JDB:As exportações de produtos agrícolas vêm apresentando expressivo crescimento, algo em torno de 6% neste primeiro semestre de 2017, acompanhado por aumento de volumes em todos os segmentos portuários, em 4,7% neste primeiro semestre sobre o ano anterior. Embora a situação econômica e política do país seja um limitador do crescimento e do desenvolvimento dos setores produtivos, a burocracia ainda é o grande freio, que impede o avanço de processos fundamentais ao destravamento do setor portuário no Brasil. Não fossem as normas e a desconsideração de princípios constitucionais, como da livre iniciativa, certamente o setor teria avançado no pleito por uma regulação mais leve e inteligente.
MM: Que novidades tecnológicas estão sendo adotadas nas operações de carga e descarga para melhorar o desempenho dos portos?
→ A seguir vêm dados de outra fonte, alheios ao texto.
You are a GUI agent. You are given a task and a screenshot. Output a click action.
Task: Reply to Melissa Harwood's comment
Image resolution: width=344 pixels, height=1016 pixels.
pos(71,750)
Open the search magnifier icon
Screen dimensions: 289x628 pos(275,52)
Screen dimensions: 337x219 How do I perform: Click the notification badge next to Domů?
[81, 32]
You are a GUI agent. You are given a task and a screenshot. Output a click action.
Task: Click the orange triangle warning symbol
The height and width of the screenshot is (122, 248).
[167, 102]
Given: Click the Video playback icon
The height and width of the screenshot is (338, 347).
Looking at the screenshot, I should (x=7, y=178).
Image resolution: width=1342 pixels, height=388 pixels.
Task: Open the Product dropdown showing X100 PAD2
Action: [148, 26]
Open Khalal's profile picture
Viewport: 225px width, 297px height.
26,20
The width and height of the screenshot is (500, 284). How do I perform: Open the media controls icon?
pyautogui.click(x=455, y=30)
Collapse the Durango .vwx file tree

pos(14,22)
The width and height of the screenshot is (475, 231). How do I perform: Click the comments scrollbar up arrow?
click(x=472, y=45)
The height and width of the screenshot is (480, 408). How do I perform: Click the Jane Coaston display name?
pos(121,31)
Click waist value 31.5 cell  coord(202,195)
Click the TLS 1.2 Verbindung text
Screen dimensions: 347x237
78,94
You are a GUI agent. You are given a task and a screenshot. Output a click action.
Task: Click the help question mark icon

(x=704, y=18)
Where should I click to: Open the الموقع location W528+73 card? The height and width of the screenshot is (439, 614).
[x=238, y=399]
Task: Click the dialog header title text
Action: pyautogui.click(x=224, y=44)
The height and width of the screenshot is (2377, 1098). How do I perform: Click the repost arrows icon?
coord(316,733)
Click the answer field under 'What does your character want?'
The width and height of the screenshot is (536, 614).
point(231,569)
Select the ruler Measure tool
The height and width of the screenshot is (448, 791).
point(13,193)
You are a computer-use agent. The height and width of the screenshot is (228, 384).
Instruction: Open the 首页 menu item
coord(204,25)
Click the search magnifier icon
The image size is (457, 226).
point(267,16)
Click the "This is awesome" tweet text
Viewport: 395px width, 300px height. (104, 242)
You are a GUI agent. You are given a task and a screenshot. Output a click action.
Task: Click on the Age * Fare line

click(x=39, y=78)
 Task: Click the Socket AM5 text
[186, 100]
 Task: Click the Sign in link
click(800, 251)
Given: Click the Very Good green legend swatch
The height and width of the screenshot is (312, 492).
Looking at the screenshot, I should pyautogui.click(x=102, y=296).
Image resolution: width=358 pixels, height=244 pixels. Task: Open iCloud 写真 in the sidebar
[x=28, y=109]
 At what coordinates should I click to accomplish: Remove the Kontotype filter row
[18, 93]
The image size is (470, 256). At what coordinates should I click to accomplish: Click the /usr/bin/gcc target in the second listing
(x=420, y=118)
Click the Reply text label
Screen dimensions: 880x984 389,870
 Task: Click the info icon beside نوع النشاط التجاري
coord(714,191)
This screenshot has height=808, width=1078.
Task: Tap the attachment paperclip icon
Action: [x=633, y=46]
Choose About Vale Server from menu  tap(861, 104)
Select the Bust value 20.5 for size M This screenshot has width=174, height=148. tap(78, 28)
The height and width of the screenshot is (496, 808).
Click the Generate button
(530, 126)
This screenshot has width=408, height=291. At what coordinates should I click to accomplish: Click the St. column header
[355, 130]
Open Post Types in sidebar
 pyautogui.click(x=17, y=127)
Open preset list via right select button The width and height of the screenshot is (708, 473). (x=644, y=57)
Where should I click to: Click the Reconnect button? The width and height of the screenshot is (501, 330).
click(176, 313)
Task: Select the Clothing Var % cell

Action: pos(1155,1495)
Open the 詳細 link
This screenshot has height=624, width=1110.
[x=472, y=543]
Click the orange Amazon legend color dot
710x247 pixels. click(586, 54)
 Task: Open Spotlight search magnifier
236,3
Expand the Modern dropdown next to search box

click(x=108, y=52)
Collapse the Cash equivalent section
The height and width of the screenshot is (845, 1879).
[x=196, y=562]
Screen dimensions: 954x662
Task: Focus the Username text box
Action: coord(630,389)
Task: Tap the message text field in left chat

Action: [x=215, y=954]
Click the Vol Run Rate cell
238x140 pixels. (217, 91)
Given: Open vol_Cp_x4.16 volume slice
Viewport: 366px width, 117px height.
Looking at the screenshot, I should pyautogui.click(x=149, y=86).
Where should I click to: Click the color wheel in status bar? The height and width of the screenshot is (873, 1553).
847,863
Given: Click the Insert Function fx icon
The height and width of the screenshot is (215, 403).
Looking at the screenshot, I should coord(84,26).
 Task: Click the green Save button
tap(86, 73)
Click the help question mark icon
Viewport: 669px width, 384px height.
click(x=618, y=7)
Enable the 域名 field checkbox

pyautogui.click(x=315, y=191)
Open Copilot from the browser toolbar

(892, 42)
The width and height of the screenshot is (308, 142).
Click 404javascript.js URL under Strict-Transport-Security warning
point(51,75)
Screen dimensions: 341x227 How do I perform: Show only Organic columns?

JDB: Os terminais portuários vêm se equipando para prestar serviços de excelência e qualidade. Hoje operamos com eficiência e taxas de padrão internacional comparadas aos melhores portos do mundo. Investimentos em equipamentos de carregamento de navios como portêineres, para atender ao padrão de navio que opera no novo canal do Panamá, que teve aumento significativo de suas dimensões principais, permitindo navios com comprimento de até 427 m, boca de 55 m e calado de 18,3 m. Estes novos parâmetros demandam o reaparelhamento dos principais portos nacionais. No lado do granel há também a necessidade de atendermos a crescente demanda na exportação dos produtos agrícolas que vem sendo alcançada com investimentos em novos sistemas de recepção de carga, armazenagem e de carregamento de navios. Neste sentido é importante ressaltar que a melhoria na recepção de cargas por ferrovia é fator determinante para obter aumento de capacidade com eficiência.